Akiko Higashimura, and many other artists, talking about their younger self

Few artists “live the dream” of becoming a professional when they're still a teenager. When I was a kid I dreamed of being a horror author and debuting my first book of stories at age 18 like my then-favorite writer Ramsey Campbell, but I figured if that failed, I could always have my first bestseller at age 25 like Stephen King. Bakuman., with its teen heroes who become manga superstars when they're still in high school, is basically as much a fantasy as everything else in Shonen Jump. The road to being a comic artist is long and hard with lots of detours: the kind of detours that might be too much of a downer for a shonen manga or a shojo manga. But it makes an incredible josei (women's) manga in Kakukaku Shikajika.

Kakukaku Shikajika is the story of Akiko Higashimura, better known as the creator of Princess Jellyfish. It really is her story, too: it's openly autobiographical. “My name is Akiko Higashimura, and I'm a mangaka,” she tells us in the first chapter. “I was born in 1975. I was divorced, and I live alone with my son.” There's no author stands-in here: starting from her present-day studio where her young son plays while the assistants help with the comic, Higashimura takes us back to her past, when she was a girl reading shojo manga in the boonies of Miyazaki Prefecture in Kyushu. A fan of Ribon magazine, young Akiko is inspired by many artists: Akemi Matsunae’s stylish girls in frills and ribbons, Yoshimi Uchida’s beautiful art, Sakumi Yoshino’s delicate plantlife. She joins her elementary school manga club, and at age 12 she is CONVINCED her manga “Crazy Detective Story” will be accepted by a major magazine and become the bestselling thing ever. (Higashimura's childhood sketches shown in Kakukaku should reassure any artist that, no matter how bad they are, they might become a professional someday.)

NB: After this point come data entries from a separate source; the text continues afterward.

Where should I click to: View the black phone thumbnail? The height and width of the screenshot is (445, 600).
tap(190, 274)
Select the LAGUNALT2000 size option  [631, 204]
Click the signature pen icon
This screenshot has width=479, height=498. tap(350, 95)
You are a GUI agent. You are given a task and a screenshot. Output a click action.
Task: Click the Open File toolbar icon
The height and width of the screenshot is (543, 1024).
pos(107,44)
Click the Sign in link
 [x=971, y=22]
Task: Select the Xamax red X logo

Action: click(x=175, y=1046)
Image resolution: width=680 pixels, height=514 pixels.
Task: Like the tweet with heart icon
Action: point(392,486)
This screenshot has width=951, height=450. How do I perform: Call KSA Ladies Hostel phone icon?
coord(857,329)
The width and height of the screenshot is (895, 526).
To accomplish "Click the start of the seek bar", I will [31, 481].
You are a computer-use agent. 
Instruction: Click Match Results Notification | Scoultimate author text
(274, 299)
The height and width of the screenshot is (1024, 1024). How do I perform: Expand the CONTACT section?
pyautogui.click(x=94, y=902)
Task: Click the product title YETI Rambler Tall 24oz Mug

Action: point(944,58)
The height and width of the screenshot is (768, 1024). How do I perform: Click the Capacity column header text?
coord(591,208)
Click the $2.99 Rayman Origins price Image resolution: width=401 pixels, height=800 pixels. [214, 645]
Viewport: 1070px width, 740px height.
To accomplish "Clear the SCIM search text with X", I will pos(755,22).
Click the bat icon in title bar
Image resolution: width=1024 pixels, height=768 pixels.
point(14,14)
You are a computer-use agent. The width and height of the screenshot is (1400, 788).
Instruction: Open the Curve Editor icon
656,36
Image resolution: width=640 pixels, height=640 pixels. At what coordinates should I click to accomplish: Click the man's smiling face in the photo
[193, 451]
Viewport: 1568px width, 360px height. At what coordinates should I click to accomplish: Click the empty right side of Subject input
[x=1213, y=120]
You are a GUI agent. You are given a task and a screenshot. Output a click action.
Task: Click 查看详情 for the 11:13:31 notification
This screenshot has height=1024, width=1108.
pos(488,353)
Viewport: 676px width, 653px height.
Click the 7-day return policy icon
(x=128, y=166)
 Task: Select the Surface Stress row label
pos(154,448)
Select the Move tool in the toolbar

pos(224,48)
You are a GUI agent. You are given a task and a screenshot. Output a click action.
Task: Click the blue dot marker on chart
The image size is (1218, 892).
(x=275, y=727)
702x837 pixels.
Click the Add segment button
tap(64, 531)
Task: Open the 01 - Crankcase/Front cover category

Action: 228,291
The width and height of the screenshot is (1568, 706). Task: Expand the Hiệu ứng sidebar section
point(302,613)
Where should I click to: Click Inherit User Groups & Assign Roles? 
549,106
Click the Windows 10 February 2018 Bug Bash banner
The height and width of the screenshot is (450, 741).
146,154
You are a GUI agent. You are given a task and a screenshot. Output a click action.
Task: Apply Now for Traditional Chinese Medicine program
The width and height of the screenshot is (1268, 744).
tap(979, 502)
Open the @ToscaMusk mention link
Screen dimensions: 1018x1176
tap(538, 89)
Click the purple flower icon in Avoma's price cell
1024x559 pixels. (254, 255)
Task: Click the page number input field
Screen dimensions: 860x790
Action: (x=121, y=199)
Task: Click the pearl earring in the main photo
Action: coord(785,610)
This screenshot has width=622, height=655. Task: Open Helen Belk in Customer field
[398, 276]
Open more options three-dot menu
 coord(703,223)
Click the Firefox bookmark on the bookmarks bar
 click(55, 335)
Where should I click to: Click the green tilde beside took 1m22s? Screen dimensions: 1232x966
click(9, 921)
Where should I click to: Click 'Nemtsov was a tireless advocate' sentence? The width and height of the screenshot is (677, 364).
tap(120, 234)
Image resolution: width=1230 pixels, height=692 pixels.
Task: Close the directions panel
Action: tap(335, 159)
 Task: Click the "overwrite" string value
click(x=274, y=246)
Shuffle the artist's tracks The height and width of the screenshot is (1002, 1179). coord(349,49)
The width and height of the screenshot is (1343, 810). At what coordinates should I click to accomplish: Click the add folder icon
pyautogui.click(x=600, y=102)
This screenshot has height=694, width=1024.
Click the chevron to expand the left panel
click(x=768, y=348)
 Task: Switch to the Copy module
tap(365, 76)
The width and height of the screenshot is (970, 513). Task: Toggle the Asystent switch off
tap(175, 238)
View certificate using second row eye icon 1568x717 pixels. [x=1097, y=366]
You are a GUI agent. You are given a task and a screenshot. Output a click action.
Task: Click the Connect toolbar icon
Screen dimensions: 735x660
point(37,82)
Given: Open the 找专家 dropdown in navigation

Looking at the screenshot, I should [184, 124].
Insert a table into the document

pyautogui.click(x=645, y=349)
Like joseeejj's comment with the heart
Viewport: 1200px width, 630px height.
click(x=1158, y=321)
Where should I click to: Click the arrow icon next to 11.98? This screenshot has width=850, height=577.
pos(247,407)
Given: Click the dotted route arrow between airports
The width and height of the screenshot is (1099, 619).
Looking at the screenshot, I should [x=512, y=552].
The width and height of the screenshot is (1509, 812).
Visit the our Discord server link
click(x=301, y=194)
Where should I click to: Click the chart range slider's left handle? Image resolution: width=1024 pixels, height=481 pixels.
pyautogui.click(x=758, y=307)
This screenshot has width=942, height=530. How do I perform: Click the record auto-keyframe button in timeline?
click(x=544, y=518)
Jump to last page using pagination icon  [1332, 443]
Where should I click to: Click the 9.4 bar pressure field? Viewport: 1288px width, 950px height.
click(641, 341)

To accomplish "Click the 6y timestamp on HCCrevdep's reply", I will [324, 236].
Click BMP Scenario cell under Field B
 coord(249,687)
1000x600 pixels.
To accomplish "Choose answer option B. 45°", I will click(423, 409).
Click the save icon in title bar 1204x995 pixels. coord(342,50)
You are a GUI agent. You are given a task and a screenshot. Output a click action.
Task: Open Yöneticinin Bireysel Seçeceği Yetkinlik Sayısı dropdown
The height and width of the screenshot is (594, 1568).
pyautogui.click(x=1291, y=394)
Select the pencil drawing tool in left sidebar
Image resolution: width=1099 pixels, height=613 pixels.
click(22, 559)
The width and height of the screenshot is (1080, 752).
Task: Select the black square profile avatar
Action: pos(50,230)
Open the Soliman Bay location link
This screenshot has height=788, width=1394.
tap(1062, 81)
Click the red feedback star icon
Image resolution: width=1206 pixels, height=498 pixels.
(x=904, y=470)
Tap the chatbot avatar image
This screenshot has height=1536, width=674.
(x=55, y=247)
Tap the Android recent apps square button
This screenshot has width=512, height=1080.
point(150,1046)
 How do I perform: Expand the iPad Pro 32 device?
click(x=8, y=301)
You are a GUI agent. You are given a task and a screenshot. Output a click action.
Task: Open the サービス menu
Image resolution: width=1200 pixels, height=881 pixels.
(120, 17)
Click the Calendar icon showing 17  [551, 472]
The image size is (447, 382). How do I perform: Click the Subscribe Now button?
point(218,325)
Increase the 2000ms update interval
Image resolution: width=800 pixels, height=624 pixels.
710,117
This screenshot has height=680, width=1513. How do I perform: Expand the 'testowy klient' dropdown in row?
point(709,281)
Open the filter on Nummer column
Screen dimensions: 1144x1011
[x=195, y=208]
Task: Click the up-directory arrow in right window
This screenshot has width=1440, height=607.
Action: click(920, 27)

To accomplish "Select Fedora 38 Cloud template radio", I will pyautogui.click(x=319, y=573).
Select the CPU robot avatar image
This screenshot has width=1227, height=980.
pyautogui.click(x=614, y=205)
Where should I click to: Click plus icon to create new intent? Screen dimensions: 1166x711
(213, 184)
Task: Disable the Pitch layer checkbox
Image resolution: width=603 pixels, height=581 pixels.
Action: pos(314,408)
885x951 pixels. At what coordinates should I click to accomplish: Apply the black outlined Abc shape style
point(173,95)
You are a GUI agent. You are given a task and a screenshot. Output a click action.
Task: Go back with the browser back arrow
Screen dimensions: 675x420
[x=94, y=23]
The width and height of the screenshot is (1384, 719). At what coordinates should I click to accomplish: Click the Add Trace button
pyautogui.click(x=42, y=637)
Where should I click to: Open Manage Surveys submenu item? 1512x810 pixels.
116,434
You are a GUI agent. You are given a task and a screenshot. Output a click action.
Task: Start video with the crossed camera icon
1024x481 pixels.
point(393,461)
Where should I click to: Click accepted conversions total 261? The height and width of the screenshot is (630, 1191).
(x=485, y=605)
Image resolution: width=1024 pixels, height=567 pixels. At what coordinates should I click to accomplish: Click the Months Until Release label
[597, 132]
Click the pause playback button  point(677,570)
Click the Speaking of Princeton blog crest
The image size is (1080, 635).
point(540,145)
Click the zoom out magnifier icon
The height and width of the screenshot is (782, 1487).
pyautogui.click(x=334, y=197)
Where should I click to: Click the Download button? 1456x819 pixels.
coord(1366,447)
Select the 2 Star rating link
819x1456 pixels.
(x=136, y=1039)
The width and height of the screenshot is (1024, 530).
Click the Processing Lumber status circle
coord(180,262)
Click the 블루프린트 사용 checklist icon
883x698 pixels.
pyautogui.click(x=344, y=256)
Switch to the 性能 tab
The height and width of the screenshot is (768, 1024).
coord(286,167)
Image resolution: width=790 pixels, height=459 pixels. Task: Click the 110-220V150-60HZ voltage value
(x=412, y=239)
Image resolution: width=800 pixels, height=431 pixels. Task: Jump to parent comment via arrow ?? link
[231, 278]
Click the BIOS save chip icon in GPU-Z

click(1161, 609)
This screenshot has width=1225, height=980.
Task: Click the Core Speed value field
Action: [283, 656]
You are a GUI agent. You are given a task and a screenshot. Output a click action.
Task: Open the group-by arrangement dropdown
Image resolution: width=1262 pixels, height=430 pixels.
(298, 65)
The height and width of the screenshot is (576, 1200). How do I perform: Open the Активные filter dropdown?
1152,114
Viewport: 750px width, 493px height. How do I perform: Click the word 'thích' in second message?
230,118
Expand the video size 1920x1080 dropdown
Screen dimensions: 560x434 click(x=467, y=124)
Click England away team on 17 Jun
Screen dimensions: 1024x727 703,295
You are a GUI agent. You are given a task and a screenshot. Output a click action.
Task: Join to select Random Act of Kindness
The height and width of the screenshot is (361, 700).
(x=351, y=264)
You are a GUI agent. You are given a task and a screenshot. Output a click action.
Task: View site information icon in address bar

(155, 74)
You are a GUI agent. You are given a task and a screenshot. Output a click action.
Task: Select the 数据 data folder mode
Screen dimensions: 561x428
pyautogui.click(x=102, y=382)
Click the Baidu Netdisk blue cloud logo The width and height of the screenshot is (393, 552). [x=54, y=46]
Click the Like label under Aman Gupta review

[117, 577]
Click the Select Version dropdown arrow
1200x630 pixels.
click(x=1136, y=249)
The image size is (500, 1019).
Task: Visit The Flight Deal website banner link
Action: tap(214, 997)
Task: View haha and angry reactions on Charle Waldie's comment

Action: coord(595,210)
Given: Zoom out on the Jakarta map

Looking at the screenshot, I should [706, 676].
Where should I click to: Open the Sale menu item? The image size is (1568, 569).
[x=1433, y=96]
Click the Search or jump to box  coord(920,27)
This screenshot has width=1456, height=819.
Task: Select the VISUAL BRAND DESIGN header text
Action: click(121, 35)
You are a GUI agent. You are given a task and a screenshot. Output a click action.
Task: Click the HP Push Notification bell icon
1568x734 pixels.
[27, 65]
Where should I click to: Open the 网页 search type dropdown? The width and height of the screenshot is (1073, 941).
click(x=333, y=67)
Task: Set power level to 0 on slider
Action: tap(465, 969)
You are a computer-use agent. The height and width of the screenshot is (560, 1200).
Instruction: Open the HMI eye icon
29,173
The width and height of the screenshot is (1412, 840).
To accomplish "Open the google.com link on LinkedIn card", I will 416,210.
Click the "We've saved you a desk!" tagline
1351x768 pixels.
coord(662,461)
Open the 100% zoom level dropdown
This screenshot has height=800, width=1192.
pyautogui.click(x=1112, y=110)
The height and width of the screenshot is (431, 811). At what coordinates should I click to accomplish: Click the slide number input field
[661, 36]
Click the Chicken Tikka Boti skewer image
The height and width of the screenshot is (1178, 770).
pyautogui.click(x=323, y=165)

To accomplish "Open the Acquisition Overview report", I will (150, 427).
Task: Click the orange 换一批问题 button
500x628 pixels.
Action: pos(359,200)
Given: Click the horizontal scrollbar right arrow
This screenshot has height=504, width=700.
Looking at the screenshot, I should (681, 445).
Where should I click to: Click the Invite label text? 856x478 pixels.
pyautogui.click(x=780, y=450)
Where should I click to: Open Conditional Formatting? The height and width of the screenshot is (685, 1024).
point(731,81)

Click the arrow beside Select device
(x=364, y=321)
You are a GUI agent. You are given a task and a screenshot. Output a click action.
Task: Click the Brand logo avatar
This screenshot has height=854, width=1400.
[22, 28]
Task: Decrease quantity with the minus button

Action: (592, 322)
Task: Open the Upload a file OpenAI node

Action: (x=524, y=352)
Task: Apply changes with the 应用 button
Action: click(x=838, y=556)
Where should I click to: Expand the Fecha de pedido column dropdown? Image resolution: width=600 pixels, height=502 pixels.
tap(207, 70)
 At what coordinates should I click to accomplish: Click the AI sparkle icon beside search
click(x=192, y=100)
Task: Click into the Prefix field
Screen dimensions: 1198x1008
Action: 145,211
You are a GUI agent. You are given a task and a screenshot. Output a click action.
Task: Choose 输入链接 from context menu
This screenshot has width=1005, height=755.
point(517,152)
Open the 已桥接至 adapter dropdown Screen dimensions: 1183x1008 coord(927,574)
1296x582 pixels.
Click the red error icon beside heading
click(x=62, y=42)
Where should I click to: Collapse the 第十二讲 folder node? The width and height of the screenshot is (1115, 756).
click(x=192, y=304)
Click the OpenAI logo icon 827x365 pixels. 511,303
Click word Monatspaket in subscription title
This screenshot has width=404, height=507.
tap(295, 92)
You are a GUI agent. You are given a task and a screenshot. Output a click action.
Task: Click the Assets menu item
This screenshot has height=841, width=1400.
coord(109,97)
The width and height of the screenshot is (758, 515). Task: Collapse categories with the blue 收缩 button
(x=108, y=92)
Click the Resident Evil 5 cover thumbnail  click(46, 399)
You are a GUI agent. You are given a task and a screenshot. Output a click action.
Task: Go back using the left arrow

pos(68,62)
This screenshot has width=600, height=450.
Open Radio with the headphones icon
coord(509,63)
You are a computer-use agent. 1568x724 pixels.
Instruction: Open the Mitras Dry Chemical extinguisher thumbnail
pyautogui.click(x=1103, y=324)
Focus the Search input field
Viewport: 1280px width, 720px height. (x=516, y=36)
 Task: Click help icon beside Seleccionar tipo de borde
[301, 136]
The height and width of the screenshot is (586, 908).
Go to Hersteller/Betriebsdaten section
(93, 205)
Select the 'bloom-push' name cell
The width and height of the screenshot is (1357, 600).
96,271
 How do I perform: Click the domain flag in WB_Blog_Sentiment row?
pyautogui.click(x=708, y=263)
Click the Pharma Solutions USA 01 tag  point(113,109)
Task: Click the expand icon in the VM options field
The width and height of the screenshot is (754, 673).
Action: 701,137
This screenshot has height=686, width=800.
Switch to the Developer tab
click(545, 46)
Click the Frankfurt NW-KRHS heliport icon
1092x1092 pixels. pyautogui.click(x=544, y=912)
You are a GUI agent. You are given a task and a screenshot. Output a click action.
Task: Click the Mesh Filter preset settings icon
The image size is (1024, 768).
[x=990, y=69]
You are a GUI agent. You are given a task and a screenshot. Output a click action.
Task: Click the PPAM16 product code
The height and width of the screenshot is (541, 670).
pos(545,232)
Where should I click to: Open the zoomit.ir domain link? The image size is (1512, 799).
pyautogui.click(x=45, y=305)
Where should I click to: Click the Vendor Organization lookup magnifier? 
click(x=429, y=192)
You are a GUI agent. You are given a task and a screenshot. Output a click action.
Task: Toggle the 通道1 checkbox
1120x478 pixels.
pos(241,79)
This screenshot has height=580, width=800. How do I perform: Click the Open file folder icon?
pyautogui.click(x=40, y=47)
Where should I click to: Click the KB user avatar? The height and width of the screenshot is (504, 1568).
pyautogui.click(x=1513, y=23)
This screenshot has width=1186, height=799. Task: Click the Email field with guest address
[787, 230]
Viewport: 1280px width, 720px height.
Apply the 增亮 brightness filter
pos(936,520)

By middle school, Akiko's plan has solidified: she'll (1) go to art college (2) debut as a manga artist while still in school and (3) get married to Etsushi Toyokawa after he stars in the live-action version of her manga. In short, she's like many aspiring artists: completely convinced of her own awesomeness, reinforced by her immediate circle of family and friends and her too-nice high school art teacher who all tell her she's great. Then one day, her fellow artist friend Futami tells her about something unusual: a mysterious art teacher, Kenzou Hidaka, who lives an hour's bus ride away. Since Futami is taking lessons there, Akiko decides to go too, and she brings her best drawings to Hidaka's place, a tiny rural classroom full of paintings and reproductions of Classical busts. She's so sure she'll be praised, her biggest worry is that the other students will feel bad. But Hidaka looks from drawing to drawing dismissively. “This sucks…this sucks too,” he says. “All of these are bad!”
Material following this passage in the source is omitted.